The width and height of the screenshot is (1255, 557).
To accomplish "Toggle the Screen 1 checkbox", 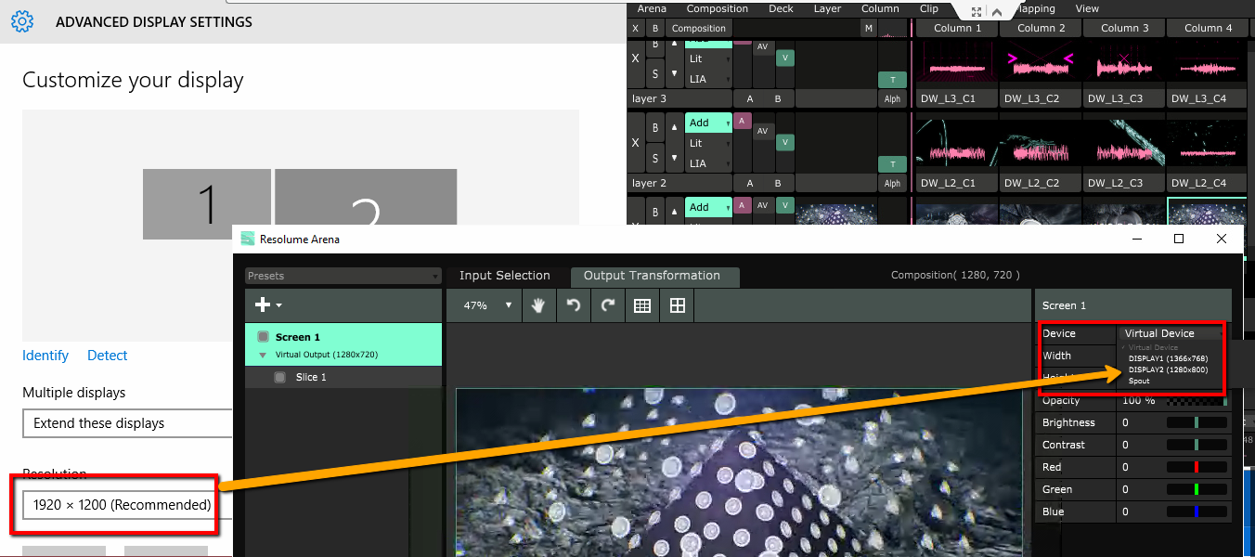I will click(x=264, y=337).
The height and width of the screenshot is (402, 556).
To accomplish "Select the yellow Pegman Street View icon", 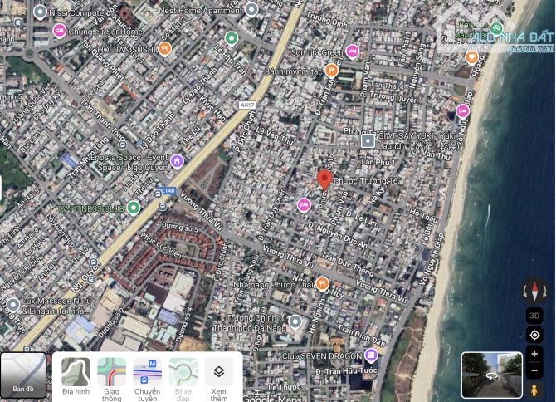I will 534,389.
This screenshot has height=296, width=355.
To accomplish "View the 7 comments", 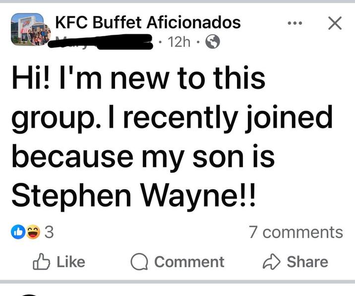I will [296, 232].
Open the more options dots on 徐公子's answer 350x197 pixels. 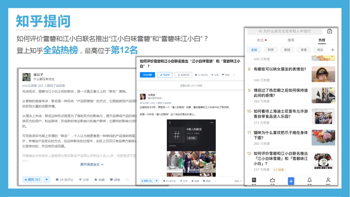pos(127,180)
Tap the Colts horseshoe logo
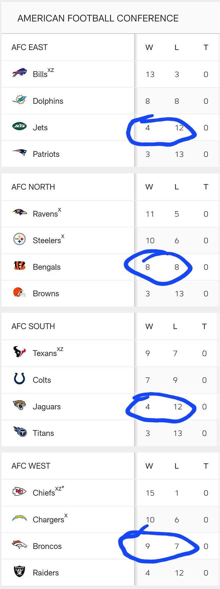 pos(19,378)
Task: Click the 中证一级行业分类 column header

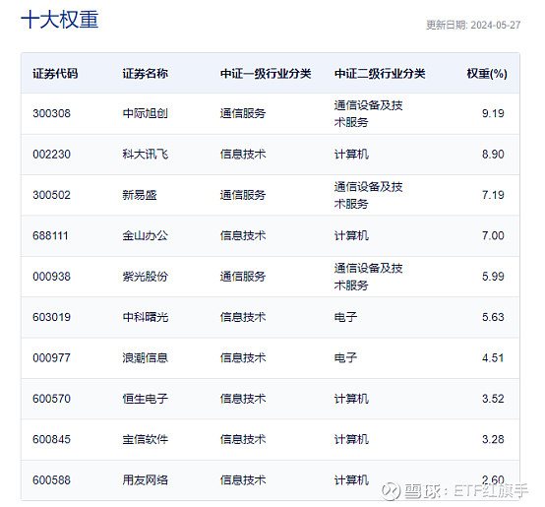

ACTION ITEM
Which lines of the records above contain the word "width"? Report each one in full.

ANSWER SECTION
The width and height of the screenshot is (1255, 557).
The height and width of the screenshot is (402, 556).
This screenshot has height=296, width=355.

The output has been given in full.